Grand jury: 2 bishops hid sex abuse of hundreds of kids
Altoona, Pa. — Two Catholic bishops who led a small Pennsylvania diocese helped cover up the sexual abuse of hundreds of children by more than 50 priests and other religious leaders over a 40-year period, according to a grand jury report that portrays the church as holding such sway over law enforcement that it helped select a police chief.
The 147-page report issued Tuesday on sexual abuse in the Altoona-Johnstown Diocese, home to nearly 100,000 Roman Catholics, was based partly on evidence from a secret diocesan archive opened through a search warrant over the summer.
In announcing the findings, Pennsylvania Attorney General Kathleen Kane said the diocese’s two previous bishops “placed their desire to avoid public scandal over the well-being of children.”
No criminal charges are being filed in the case because some abusers have died, the statute of limitations has expired, or victims are too traumatized to testify, she said.
Of the victims, Kane said: “Their souls were killed as children. They weren’t out playing baseball; they were trying to avoid priests.”
The report was especially critical of Bishops James Hogan and Joseph Adamec. Hogan, who headed the diocese from 1966 to 1986, died in 2005. Adamec, who succeeded him, retired in 2011.
Adamec cited possible self-incrimination in refusing to testify before the grand jury. But in a court filing, his attorney said the accusations against the 80-year-old Adamec are unfounded. He required 14 priests accused under his watch to undergo psychiatric evaluation, the filing said. Nine of them were suspended or removed from ministry, and the five who were reinstated never re-offended, his attorney wrote.
The current bishop, Mark Bartchak, is not accused of any wrongdoing. He recently suspended a few priests named as alleged abusers in the report, though the grand jury said it remains “concerned the purge of predators is taking too long.”
In a statement, Bartchak said: “I deeply regret any harm that has come to children.”

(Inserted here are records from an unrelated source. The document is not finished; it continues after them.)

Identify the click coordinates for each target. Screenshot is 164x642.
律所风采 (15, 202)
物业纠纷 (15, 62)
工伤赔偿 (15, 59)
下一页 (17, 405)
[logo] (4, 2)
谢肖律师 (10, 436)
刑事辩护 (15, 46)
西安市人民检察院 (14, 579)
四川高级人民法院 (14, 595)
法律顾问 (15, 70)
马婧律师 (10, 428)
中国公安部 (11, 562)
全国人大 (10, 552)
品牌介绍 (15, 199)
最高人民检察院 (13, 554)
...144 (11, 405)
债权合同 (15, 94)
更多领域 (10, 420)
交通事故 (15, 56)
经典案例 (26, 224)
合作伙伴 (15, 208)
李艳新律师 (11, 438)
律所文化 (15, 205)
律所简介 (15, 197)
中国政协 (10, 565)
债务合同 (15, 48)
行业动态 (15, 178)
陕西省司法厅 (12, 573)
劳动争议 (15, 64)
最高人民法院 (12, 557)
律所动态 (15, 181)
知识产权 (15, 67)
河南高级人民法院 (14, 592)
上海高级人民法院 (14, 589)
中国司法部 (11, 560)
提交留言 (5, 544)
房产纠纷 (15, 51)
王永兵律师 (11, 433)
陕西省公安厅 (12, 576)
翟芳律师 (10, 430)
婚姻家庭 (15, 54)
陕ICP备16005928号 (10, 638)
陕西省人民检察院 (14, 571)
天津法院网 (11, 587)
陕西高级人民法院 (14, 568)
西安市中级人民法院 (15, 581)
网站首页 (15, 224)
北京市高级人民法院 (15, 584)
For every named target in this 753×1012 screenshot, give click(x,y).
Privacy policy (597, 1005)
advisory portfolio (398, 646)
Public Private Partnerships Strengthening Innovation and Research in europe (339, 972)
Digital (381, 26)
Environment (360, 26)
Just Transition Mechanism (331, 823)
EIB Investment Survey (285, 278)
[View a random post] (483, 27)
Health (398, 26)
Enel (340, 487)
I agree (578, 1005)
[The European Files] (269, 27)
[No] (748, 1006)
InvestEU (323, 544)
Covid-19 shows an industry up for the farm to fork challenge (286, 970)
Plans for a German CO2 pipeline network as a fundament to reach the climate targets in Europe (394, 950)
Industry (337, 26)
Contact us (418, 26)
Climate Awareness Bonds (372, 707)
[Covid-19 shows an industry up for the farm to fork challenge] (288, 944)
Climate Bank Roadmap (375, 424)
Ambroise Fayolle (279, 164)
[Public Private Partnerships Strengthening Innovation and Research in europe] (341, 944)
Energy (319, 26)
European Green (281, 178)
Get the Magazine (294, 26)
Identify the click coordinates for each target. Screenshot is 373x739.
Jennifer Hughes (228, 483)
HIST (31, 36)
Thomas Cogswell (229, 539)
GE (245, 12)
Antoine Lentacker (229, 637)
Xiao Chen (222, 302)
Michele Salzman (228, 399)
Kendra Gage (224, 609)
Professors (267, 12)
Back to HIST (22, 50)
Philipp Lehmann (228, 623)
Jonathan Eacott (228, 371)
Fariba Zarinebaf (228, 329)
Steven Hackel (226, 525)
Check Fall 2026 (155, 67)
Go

The clergy sex abuse crisis erupted in 2002, when the Boston Globe reported that the Boston Archdiocese had transferred child-molesting priests from parish to parish to protect them. Similar scandals involving hundreds of offenders and victims have since erupted across the U.S. and beyond.
The U.S. Conference of Catholic Bishops estimates that American dioceses have paid nearly $4 billion since 1950 to settle claims with victims.
The Altoona-Johnstown report said that the abuse was committed in such places as campsites, confessionals, an orphanage and the cathedral, and that Hogan covered up allegations by transferring offending priests.